The New York Times reports that moderate Republicans are concerned about the GOP’s rightward lurch and worried that it is not only polarizing the party but harming their chances of winning re-election.
Leading moderates say Republicans concentrated on social wedge issues like same-sex marriage while pressing national security almost to the exclusion of popular wage and health policies that could have helped endangered Republicans in the Northeast and the Midwest.
Of course, those pushing the GOP ever rightward are not particularly concerned
Conservatives say the overall party message was developed to draw the most loyal voters to the polls by emphasizing bedrock principles. The leader of one group that backed conservative candidates in Republican primaries, angering the moderate wing, said some moderates were in trouble simply because they strayed too far, alienating Republicans without attracting Democrats.
“We have people who are certainly well left of the center of the Republican conference on all issues, including economic and growth issues,” said the leader, Pat Toomey, a former congressman from Pennsylvania who heads the Club for Growth. “I’m not hoping they lose.

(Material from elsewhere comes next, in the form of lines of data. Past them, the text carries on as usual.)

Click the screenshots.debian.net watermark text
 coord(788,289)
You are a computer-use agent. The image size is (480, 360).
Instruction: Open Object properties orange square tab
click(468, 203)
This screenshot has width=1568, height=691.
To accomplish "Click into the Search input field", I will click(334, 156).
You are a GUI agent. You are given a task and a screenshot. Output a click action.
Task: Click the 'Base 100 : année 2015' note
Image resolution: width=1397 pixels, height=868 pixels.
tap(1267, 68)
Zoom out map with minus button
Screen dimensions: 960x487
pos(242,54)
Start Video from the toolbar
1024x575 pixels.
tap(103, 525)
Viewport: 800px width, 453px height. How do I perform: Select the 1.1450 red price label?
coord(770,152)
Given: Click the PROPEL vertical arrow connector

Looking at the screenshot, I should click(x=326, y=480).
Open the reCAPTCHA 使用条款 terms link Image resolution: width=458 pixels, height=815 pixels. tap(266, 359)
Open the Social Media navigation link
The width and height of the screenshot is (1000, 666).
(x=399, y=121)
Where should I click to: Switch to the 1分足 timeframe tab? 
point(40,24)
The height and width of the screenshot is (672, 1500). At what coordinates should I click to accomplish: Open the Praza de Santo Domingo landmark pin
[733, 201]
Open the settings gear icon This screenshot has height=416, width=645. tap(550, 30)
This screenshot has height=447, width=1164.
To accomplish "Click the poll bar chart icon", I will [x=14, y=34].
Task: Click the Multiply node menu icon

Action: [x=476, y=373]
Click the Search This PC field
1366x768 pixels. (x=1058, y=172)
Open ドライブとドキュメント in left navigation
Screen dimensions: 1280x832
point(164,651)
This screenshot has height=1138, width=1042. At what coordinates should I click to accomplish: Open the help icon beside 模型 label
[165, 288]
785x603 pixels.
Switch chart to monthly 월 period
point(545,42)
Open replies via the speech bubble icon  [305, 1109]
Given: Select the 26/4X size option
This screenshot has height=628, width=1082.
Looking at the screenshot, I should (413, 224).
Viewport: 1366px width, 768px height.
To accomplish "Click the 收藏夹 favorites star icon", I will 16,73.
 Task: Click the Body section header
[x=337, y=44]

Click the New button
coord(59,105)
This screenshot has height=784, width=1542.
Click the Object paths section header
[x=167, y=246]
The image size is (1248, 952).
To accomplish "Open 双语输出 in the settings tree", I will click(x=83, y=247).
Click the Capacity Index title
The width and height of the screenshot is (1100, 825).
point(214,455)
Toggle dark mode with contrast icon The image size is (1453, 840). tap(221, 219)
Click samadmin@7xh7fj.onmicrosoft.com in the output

But if they do, I think we will be able to recapture those seats with pro-growth candidates who distance themselves from Democrats.”
Toomey’s confidence that the Club for Growth will be able to rebuild the Republican Party in its own image is undermined a bit by this article in USA Today
When members of the conservative Club for Growth opened their checkbooks to back candidates in Republican primaries for open House seats in Colorado and Idaho, it seemed a pretty good bet that their choices would cruise into Congress if they won the preliminary rounds.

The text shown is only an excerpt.